WORK TO COMPLETE:
A – Set down the passage of the rhyming book reviews from "This reviewer read" up to and including "in my side.", word for word.
B – In the rhyming book reviews, what does a rating of three eye rolls mean?

Decorating a slippery plastic tray with Sharpies. Scene from a good K-drama Itaweon Class. .

I’ll read anything if it rhymes. If only case law, the NYTimes and my mother’s treatise- length emails rhymed! I’ve heard many a friend decrying the fact that they can’t read anything anymore. Lately, I have to like a book by around the fifth page. So in this vein, below are my brief rhyming reviews of current fiction.

I give each book a rating (one eye roll to three, one being mildly hard to digest and three, a grinding torture) or for ones I like, eyes wide open (1 is ok, 2 good and 3 is like total fireworks ). I realize this might be a frontal assault to great literature and a feet over head surrender to TikTok culture. If you’ve read any of these books cover to cover and think I’m a crazed heretic, feel free to let me know. I might read the book until page 10! Oh and I apologize in advance for the bad, let’s call it purposely bad rhyming you may see below.

1) Moms by Yeong-shin Ma 1 eye roll

You may ask, what dolt can’t finish a comic book;

close your eyes, open them and now take a look.

It’s me with a shelf of reviled graphic novels–font too tiny, words too plain–

and on and on in that same vein.

This has a fun, campy cover of two Korean women in a rage;

I’m intrigued as a moody Korean, of menopausal age.

I like the neat font as it’s easy on my eyes

and Korean moms behaving badly is a fun, fresh surprise.

We learn slowly about the men they date

and how their love sours to hate.

By page 5, I grew bored and distracted;

the positive review, now retracted.

Where was the humor and spunk I expected?

Replaced by a humdrum earnestness, I rejected.

2) Anna KA Love Story by Jenny Lee 1 eyes wide open

This reviewer read the original, footnotes and all.

This version set in New York private schools has some gall.

We meet Lolly and her cheating boyfriend at once;

between the two of them, who’s the dunce?

The teen-speak and the low stakes put a thorn in my side.

After too much luxury brand name dropping, I’m not along for the ride.

But it’s got some clever lines and a fast pace that’s fun;

I just wish the titular character could be on page one.

3) Kim Ji Young Born 1982 by Cho Nam-Joo 2 eyes wide open

The blurb on the front flap…

suggests it could be crap.*

But I gave it a chance for a fellow Korean;

when I say her style is simple, I’m not being Me-an.

The author’s third person voice is intentionally plain-

a patient telling her therapist the A to Zs of her pain.

I forge cautiously past page one,

‘cuz deranged, fraught millennials are fun.

Kim impersonates people to her family’s chagrin;

and the plot only takes until page two to begin.

I’d give it three stars, as it picks up by page two,

but if this turns all sci-fi on me, what would I do?

MATERIAL SHOWN:
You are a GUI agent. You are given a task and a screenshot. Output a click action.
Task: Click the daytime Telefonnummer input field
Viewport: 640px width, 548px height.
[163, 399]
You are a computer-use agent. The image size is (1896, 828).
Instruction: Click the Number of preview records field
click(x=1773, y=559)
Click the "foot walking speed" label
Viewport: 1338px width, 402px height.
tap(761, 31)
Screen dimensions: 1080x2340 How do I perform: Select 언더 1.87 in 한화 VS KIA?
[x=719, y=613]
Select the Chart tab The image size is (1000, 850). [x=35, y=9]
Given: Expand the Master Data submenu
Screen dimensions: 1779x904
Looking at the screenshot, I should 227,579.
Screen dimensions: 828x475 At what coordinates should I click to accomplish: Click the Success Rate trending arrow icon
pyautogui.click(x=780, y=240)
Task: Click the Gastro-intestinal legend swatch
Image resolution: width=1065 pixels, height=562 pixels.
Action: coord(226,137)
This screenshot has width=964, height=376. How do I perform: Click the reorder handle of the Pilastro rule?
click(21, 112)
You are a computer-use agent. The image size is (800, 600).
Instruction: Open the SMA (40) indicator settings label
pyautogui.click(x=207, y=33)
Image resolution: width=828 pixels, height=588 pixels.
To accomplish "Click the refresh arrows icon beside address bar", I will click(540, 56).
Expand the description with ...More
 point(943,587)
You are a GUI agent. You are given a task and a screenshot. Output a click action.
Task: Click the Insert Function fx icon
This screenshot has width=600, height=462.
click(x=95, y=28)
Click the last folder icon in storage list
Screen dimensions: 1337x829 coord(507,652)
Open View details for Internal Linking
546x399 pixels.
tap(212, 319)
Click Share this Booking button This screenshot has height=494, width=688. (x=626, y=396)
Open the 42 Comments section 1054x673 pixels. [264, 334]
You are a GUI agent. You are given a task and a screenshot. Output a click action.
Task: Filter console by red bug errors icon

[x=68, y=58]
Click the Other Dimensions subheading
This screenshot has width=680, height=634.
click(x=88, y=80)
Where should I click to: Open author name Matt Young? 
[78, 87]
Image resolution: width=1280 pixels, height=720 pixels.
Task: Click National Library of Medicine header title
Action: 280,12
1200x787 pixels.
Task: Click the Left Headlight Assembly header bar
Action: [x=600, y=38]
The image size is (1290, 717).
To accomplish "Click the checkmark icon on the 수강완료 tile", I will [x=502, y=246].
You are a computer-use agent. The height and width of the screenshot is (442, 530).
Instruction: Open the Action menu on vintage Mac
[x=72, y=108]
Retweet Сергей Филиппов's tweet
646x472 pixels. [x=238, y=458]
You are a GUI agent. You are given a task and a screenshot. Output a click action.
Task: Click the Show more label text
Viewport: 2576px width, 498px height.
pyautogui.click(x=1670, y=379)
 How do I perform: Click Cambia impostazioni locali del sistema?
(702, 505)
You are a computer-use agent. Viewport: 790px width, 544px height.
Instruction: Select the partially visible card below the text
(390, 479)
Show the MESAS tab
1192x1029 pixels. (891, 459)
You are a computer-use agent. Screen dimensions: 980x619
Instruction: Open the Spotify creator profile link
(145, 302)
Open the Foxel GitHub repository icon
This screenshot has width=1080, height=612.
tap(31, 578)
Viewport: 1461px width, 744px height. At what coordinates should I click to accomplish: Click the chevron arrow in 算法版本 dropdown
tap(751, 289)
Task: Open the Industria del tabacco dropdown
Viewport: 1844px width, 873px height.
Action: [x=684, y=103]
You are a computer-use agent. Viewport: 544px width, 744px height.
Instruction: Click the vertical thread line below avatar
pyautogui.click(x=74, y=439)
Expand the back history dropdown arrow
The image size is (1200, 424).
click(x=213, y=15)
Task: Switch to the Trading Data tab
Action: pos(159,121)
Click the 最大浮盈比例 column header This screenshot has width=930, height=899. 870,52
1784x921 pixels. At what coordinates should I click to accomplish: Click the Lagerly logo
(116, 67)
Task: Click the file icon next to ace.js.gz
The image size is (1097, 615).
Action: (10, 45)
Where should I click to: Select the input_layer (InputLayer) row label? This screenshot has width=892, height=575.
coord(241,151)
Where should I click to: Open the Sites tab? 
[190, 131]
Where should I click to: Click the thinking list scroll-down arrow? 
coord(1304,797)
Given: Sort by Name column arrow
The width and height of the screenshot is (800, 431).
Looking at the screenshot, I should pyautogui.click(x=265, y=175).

SOLVED TASKS:
A –
This reviewer read the original, footnotes and all.

This version set in New York private schools has some gall.

We meet Lolly and her cheating boyfriend at once;

between the two of them, who’s the dunce?

The teen-speak and the low stakes put a thorn in my side.

B – A rating of three eye rolls means the book is a grinding torture.